Two weeks ago, the D. of N.J. approved the settlement of the Lucent Technologies, Inc. securities litigation for over $600 million, the third-largest securities settlement ever. The settlement calls for claimants to receive $315 million in stock; $24 million in the stock of Lucent spin-off Avaya Inc.; $148 million in cash from the Lucent’s directors-and-officers insurance; and 200 million warrants. Now comes the battle over attorneys fees.

Co-lead counsel for the main securities class action on behalf of Lucent’s common shareholders (there are four other cases on behalf of other classes of investors that are also being settled) are asking for 17% of the $517 million those investors will be awarded: about $88 million. They also seek $3.5 million in expenses for the case, which was litigated for almost four years.

The New Jersey Law Journal has a lengthy article (via law.com – free regist. req’d) exploring the arguments for and against this fee award. The objectors suggest that the fees are excessive compared with the payout to investors, which amounts to no more than 15 cents a share. Plaintiffs’ counsel, however, notes that the warrants may make the value of the settlement increase dramatically if Lucent’s stock price rises (thereby lowering the percentage of the recovery going to attorneys fees). To bolster their fee request, plaintiffs’ counsel retained Columbia Law School Professor John Coffee to submit a supporting certification to the court.

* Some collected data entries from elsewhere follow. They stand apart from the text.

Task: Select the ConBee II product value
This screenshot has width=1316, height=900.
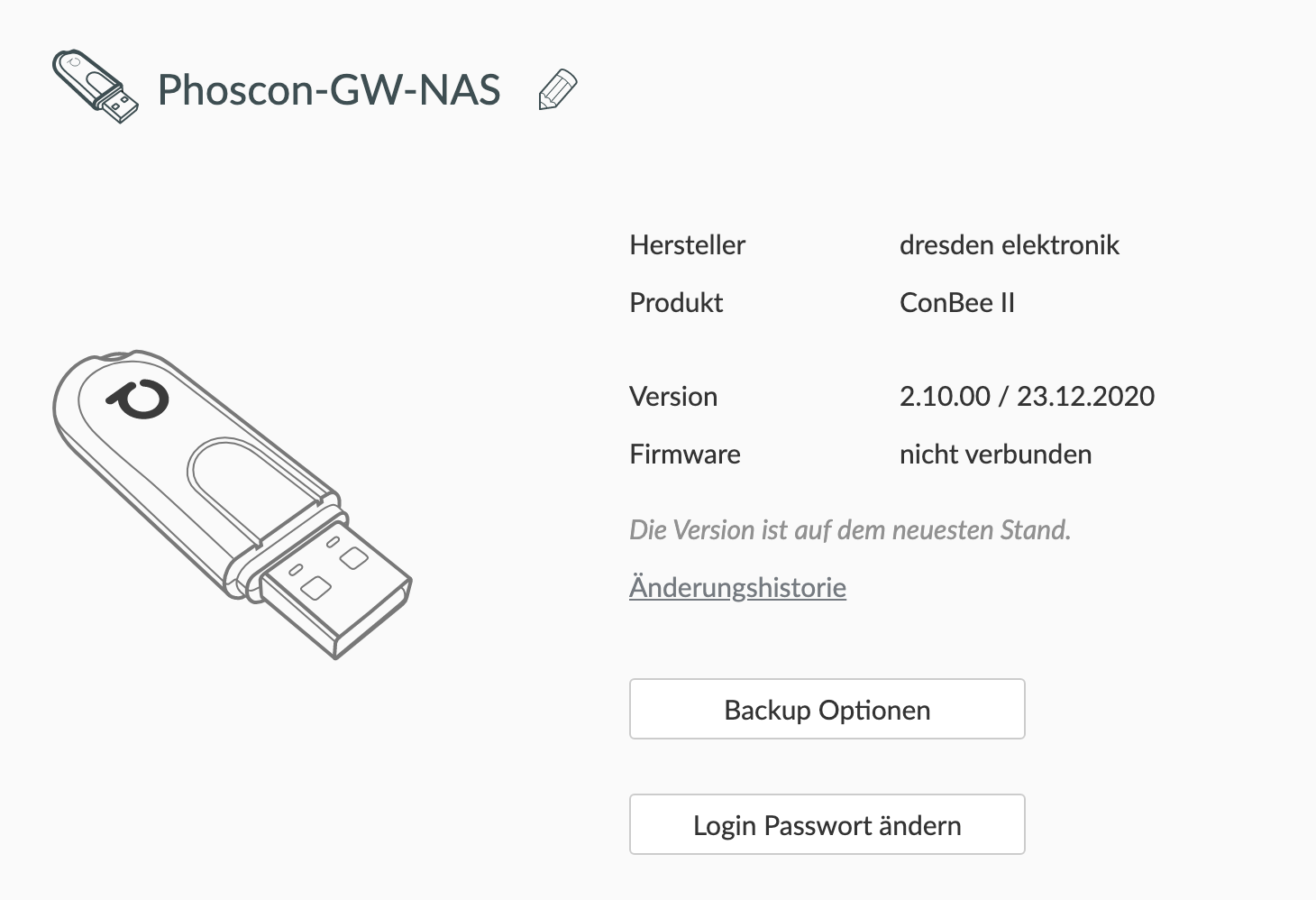Action: click(x=956, y=303)
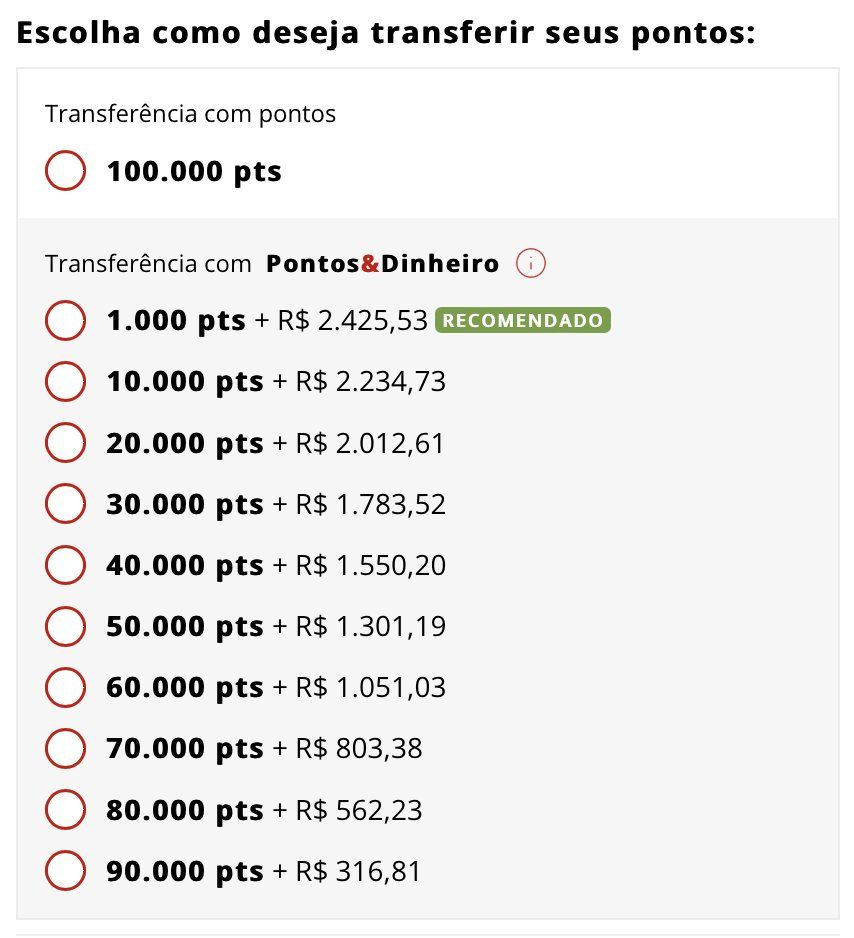The width and height of the screenshot is (854, 938).
Task: Click the green RECOMENDADO badge
Action: click(x=523, y=321)

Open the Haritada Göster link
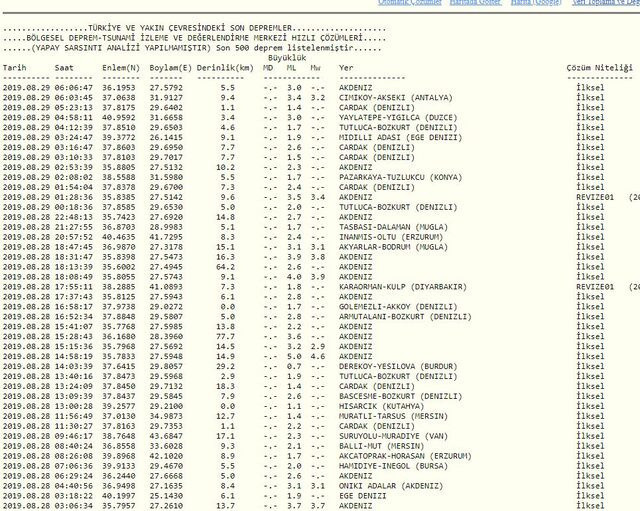click(x=475, y=3)
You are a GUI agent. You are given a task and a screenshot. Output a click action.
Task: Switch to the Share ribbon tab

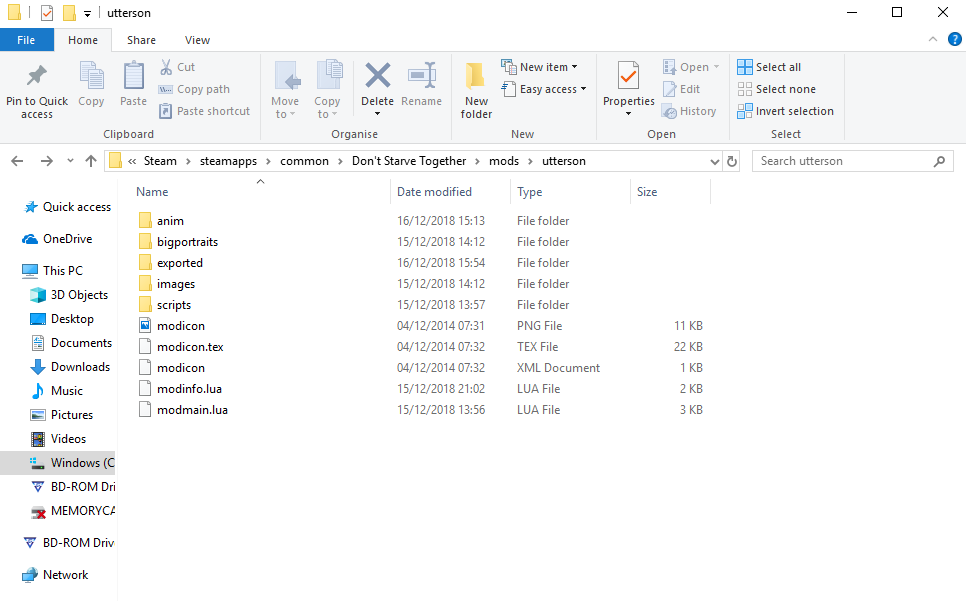pyautogui.click(x=141, y=40)
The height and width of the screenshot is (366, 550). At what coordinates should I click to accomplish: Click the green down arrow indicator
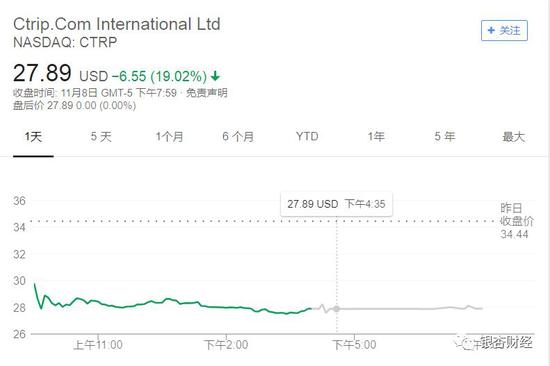[215, 76]
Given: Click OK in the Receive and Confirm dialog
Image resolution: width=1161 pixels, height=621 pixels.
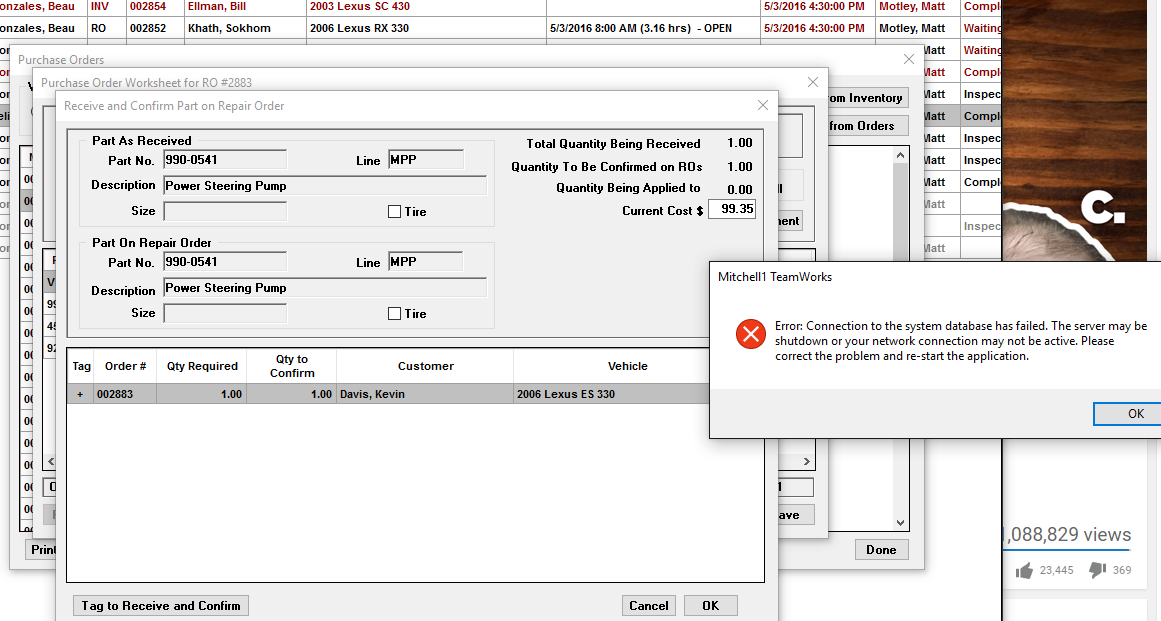Looking at the screenshot, I should click(x=711, y=605).
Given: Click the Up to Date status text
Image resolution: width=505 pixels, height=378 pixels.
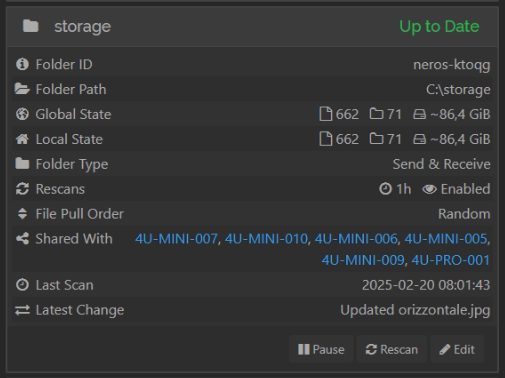Looking at the screenshot, I should click(x=439, y=27).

Quote of note: “Typical was T. Tucker Hobgood, who bought 100 shares at $74 a week before it dove to the mid-50s, at which point he bought another 50 shares. All told, Lucent dropped from almost $80 in 1999 to 55 cents by the fall of 2002 after disclosures of inflated revenue reports and accounting shenanigans. ‘I’ll get $15, with the plaintiffs’ lawyers making about $4.50 off me and getting reimbursed another $1.50. Not to unduly hammer only one side of the equation. The company I still own part of paid untold sums to its lawyers to grind the plaintiffs under their feet,’ Hobgood wrote to [District Judge] Pisano. ‘I lost virtually my entire investment of $10,000. There is nothing fair about this process or this settlement to me. It is a complete waste of time to recover less than one-fifth of one percent of a loss,’ he continued.”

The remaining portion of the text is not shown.